Dengan semakin menyusutnya jumlah peternak, kata dia, akan menekan populasi ayam di Tanah Air.

"Ini efeknya (gangguan pasokan ternak) akan terasa di jelang Lebaran nanti," ujarnya.

Karena itu, dia berharap pemerintah tegas dan tidak hanya mengutamakan kepentingan peternak integrator.

Sementara itu, imbuh dia, peternak juga menghadapi pelemahan daya beli masyarakat, terutama di awal tahun.

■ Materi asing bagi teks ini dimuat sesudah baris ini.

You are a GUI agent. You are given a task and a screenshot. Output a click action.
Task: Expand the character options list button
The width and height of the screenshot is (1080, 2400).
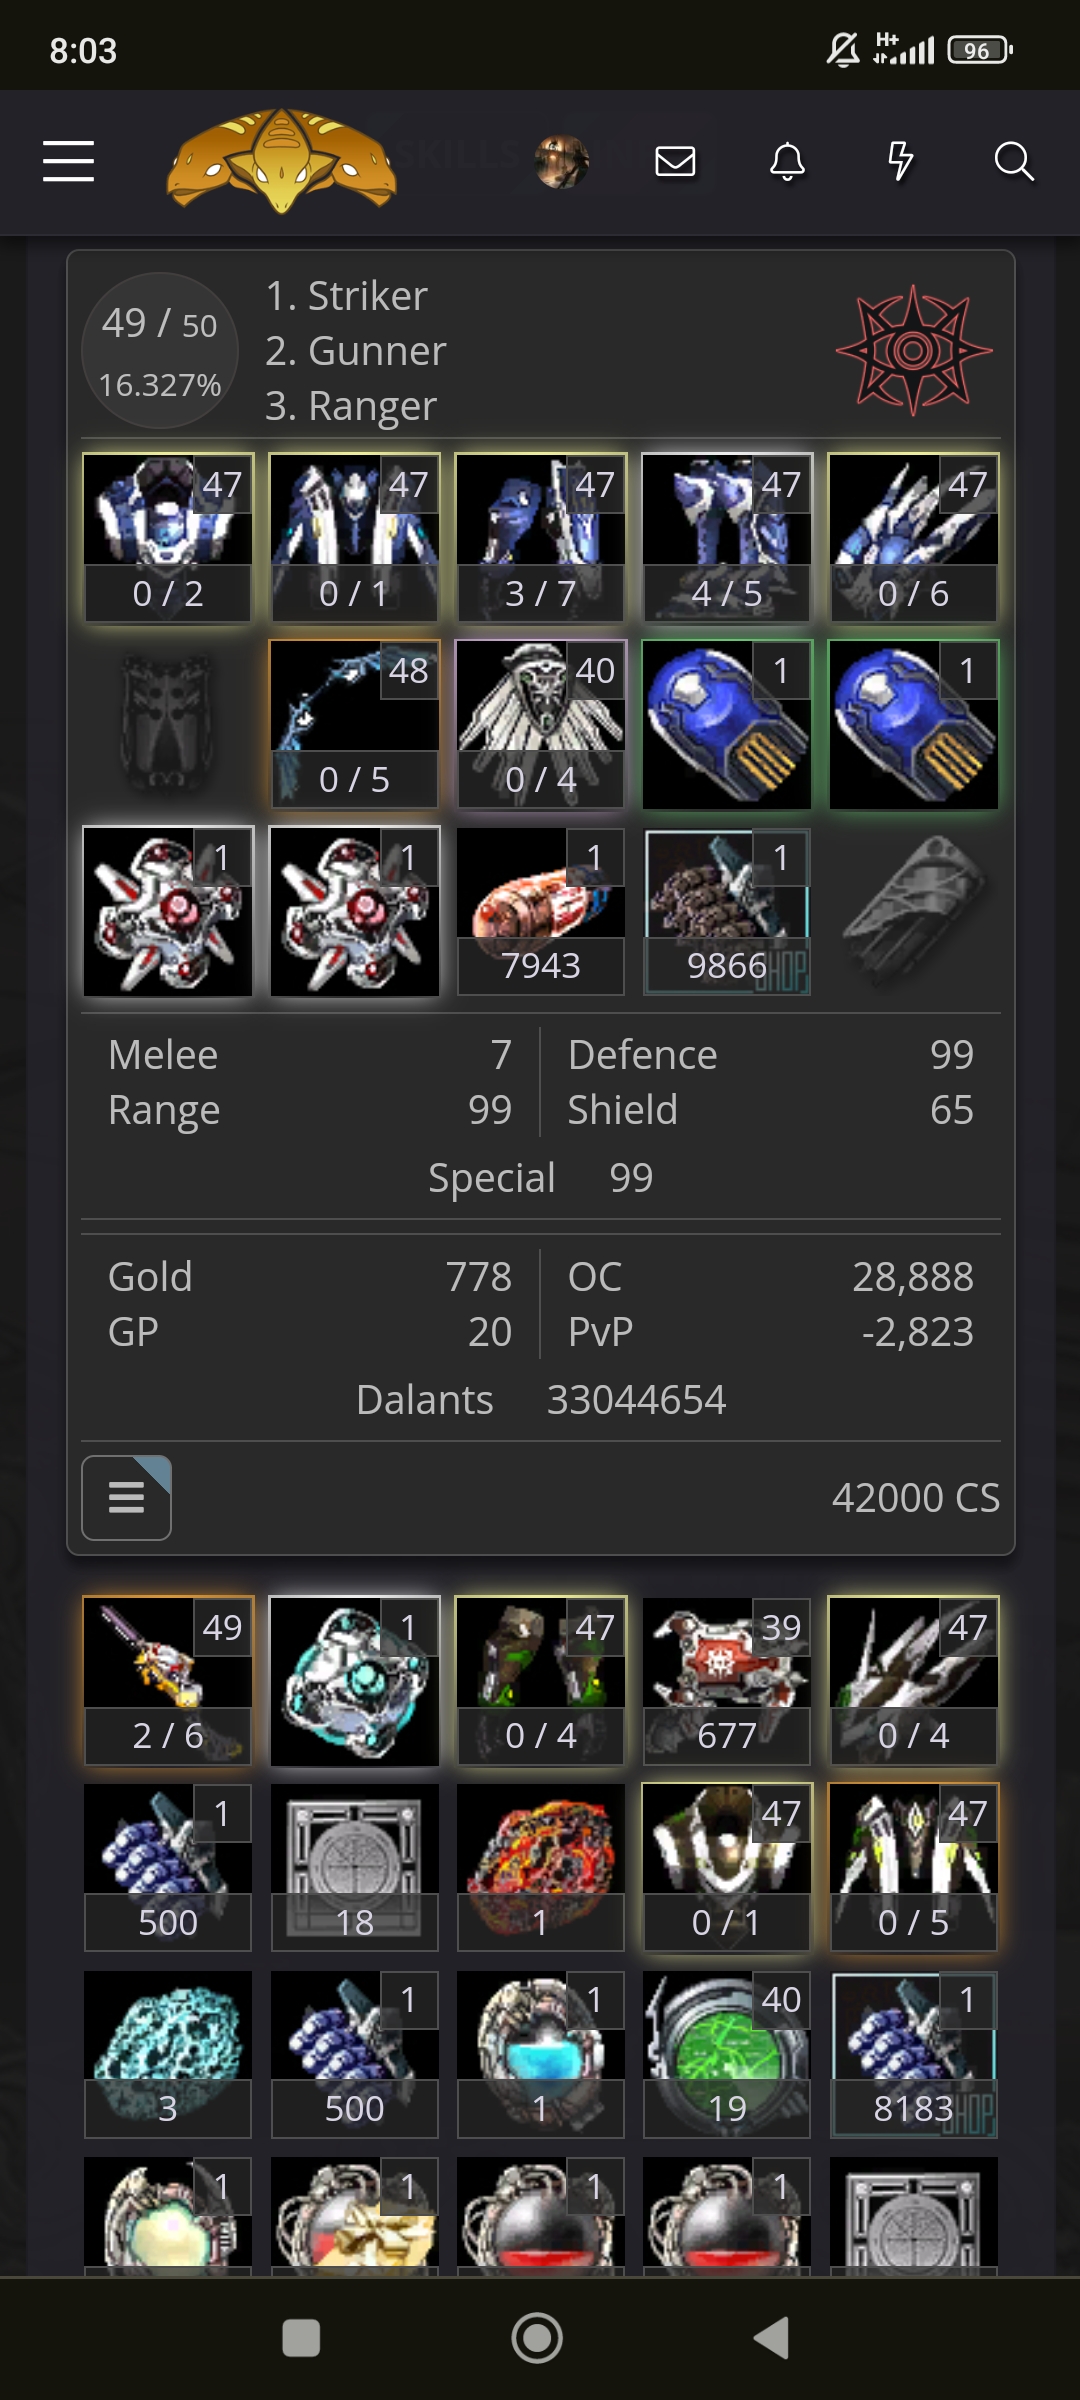126,1497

Belum lagi, lanjut dia, kondisi belum kembali pulih terutama sejak pemerintah pemerintah berulang kali memberlakukan PPKM, larang ini itu.

"Biasanya memang Januari-Maret itu sepi, baru kemudian April naik karena uang sudah berputar. Uang-uang proyek sudah riil dan bisa dibelanjakan. Karena daya beli menentukan. Kalau nggak ada uang, Rp5.000 pun nggak dibeli. Sementara kalau ada uang, harga Rp10.000 pun dibeli," kata Pardjuni,

"Akibatnya, peternak yang tadi memiliki uang, mengurangi pembelian DOC nya. Dengan modal yang biasanya dia punya untuk 10 ribu ekor kini hanya cukup untuk 8 ribu ekor," lanjutnya.

Dia menambahkan, opsi itu dipilih bersamaan dengan potensi semakin susutnya marjin.

"Tapi, jangan dikira karena harga ayam di pasar sekarang melonjak pedagang raup untung. Nggak juga. Karena, dia juga nggak mampu membeli banyak-banyak. Cash flownya bisa terganggu," katanya.

Pardjuni memprediksi harga ayam masih akan terus menguat. Tapi, tidak di tingkat peternak.